### EXCERPT
Legislature house in British India

The Council of State was the upper house of the legislature for British India (the Imperial Legislative Council) created by the Government of India Act 1919 from the old Imperial Legislative Council, implementing the Montagu–Chelmsford Reforms. The Central Legislative Assembly was the lower house.

As a result of Indian independence, the Council of State was dissolved on 14 August 1947 and its place taken by the Constituent Assembly of India and the Constituent Assembly of Pakistan.

The Council of State used to meet at the Metcalfe House. The Viceroy or Governor-General was its ex officio President.

==Composition==

===1919 to 1937===
The Council of States was created by the Government of India Act 1919. As per this Act, the Council was to have 60 members. The composition was as follows:
- Members nominated by the Governor-General (26)
  - Officials (20)
  - Non-officials (6), one of whom was nominated as the result of an election held in Berar.
- Elected members (34) from the provinces of British India:
  - General (20): Madras (4), Bombay (3), Bengal (3), United Provinces (3), Punjab (1), Bihar & Orissa (3), Central Provinces (1), Burma (1), Assam (1)
  - Muslim (10): Madras (1), Bombay (2), Bengal (2), United Provinces (2), Punjab (2), Bihar & Orissa (1)
  - Chamber of Commerce (3): Bombay, Bengal, Burma
  - Sikh (1)

The province-wise composition was as follows:
- Madras (5): General (4), Muslim (1)
- Bombay (6): General (3), Muslim (2) (Bombay, Sind), Bombay Chamber of Commerce (1)
- Bengal (6): General (3) (East Bengal, West Bengal (2)), Muslim (2) (East Bengal, West Bengal), Bengal Chamber of Commerce (1)
- United Provinces (5): General (3) (Central, Northern, Southern), Muslim (2) (West, East)
- Punjab (4): General (1), Muslim (2) (East, West), Sikh (1)
- Bihar & Orissa (4): General (3), Muslim (1)
- Central Provinces (1): General
- Burma (2): General (1), Burma Chamber of Commerce (1)

### DATA TO EXAMINE
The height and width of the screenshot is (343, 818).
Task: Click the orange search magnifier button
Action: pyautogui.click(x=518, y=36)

--

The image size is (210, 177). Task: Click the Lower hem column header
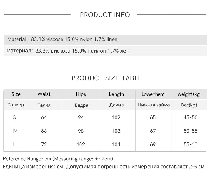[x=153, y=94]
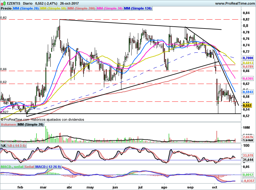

### INSTRUCTIONS
1: Return, word for word, the part of the Council of State text between "- United Provinces" and "Burma Chamber of Commerce (1)", inclusive.
2: Carry the Council of State text forward, beginning right after its final line.

### ANSWERS BY ITEM
1:
- United Provinces (5): General (3) (Central, Northern, Southern), Muslim (2) (West, East)
- Punjab (4): General (1), Muslim (2) (East, West), Sikh (1)
- Bihar & Orissa (4): General (3), Muslim (1)
- Central Provinces (1): General
- Burma (2): General (1), Burma Chamber of Commerce (1)

2:
- Assam (1): General in rotation with Muslim

The Muslim seats of Punjab together with one General seat of Bihar and Orissa alternated to elect 2 seats for every Council of State.

The members had a tenure of 5 years. There were no women members.

The elected members were voted from an electorate consisting of persons who fulfilled either condition
- Paid a certain sum as annual income tax or annual land revenue
- Member of the Senate of any University
- Experience in any Legislative Council in India or
- Title-holder

This electorate consisted of not more than 17,000 of entire population of 24 crores (240,000,000) in 1920.

Like the Legislative Assembly, the Council of State had no members elected to represent the princely states, as they were not part of British India. On 23 December 1919, when King-Emperor George V gave royal assent to the Government of India Act 1919, he also made a proclamation which created the Chamber of Princes, to provide a forum for the states to use to debate national questions and make their collective views known to the Government of India.

===1937 to 1947===
The Government of India Act 1935 introduced further reforms. The size of the Council of State was to be increased to 260 members, 156 from the provinces and 104 from the princely states. However, the first election to the federal legislature after that of 1934 was the 1945 Indian general election, in which the princely states continued to take no part.

==Members of First Council of State (1921)==

===Nominated===
- Officials: General Lord Rawlinson
- Non-Officials: Sir Dinshaw Edulji Wacha (Bombay), G. A. Natesan (Madras), Sir Leslie Creery Miller (Madras), Soshi Kanta Acharya of Mymensingh (Bengal), Sir Mohamed Muzamilullah Khan of Bhikampur (United Provinces), Sir Amiruddeen Ahmed Khan of Loharu (Punjab), Sardar Charanjit Singh (Punjab), Harnam Singh (Punjab, Indian Christian), Sir Muhammad Rafique (Delhi) Sir Purshotamdas Thakurdas (Bombay 1923)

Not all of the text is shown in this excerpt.